Question

I'm trying to develop an agent/client that will listen to HTTP requests on a given port, and serve a simple ASP.Net page. To that end, I'm using the HttpListener and ApplicationHost classes.

I've added a simple page to my project (mypage.aspx). When it contained all the code in the single file, all worked well (tested it by adding <% Response.Write(DateTime.Now.ToString()); %> to the HTML in the page, and observing the timestamp in the browser).

I then proceeded to add a single button to it, add a code-behind file (mypage.aspx.cs) and created a designer file (mypage.aspx.designer.cs) manually.
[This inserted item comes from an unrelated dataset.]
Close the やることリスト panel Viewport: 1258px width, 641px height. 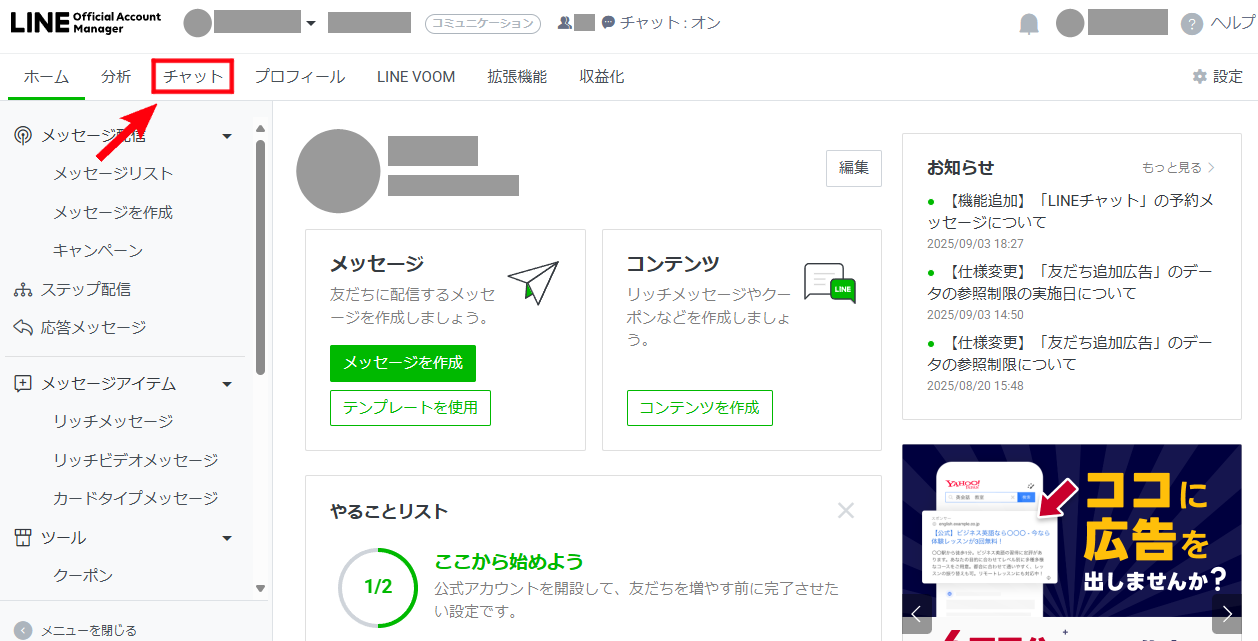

I've added <%@ Page Language="C#" AutoEventWireup="true" Codebehind="SearchForm.aspx.cs" Inherits="MyNameSpace.MyPage" %> to the .aspx file and verified all compiles well.

When trying to access the web page from the browser, I get the following error:

Description: An error occurred during the parsing of a resource required to service this request. Please review the following specific parse error details and modify your source file appropriately.

Parser Error Message: Could not load type 'MyNameSpace.MyPage'.

Source Error:

Line 1: <%@ Page Language="C#" AutoEventWireup="true" Codebehind="MyPage.aspx.cs" Inherits="MyNameSpace.MyPage" %>

I found out that this means my code-behind has not been compiled, or that that application cannot find the assembly. All my "bin" directory contains is the .exe and .pdb of my original application - no .dll for the .aspx.

I tried the solution offered in this question and verified my .aspx and .cs files were marked for "compile" build action - to no avail.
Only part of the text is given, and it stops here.